- The exercise -
Rewrite the records from the line with "You are a GUI" up to and including the line with "pos(360,730)", putting "Discharging" in place of "Charging" and leaving everything else as it is. Omit the pictures from your version.

- Entries -
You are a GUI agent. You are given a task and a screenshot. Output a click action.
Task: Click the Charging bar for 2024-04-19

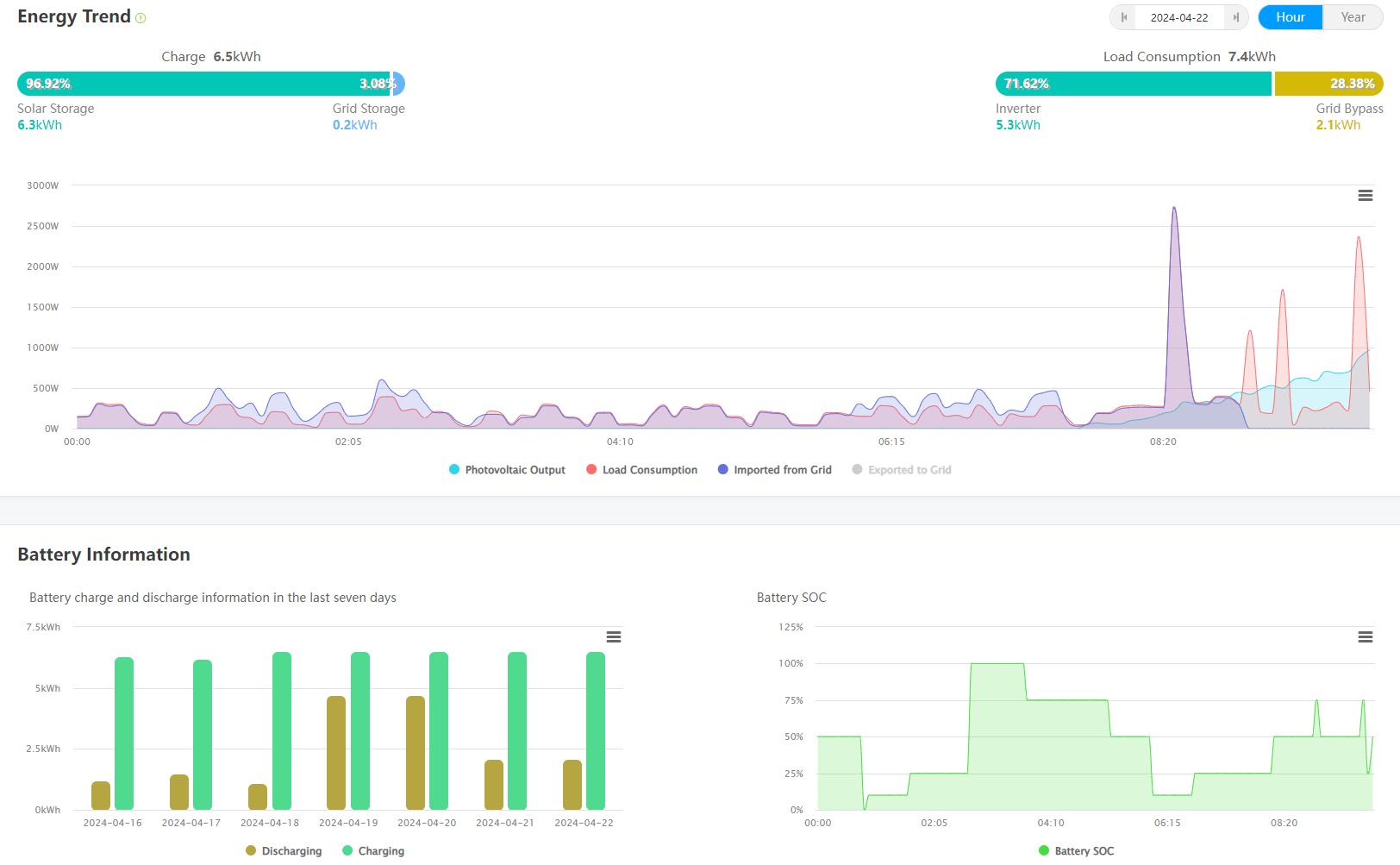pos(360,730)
* * *
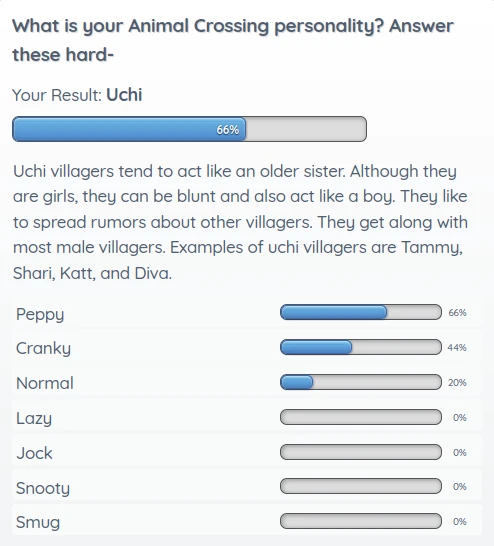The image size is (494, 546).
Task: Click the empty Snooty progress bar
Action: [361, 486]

- Solution for this task -
You are a GUI agent. You are given a task and a screenshot. Output a click action.
Task: Click the Discharging bar for 2024-04-19

pos(360,730)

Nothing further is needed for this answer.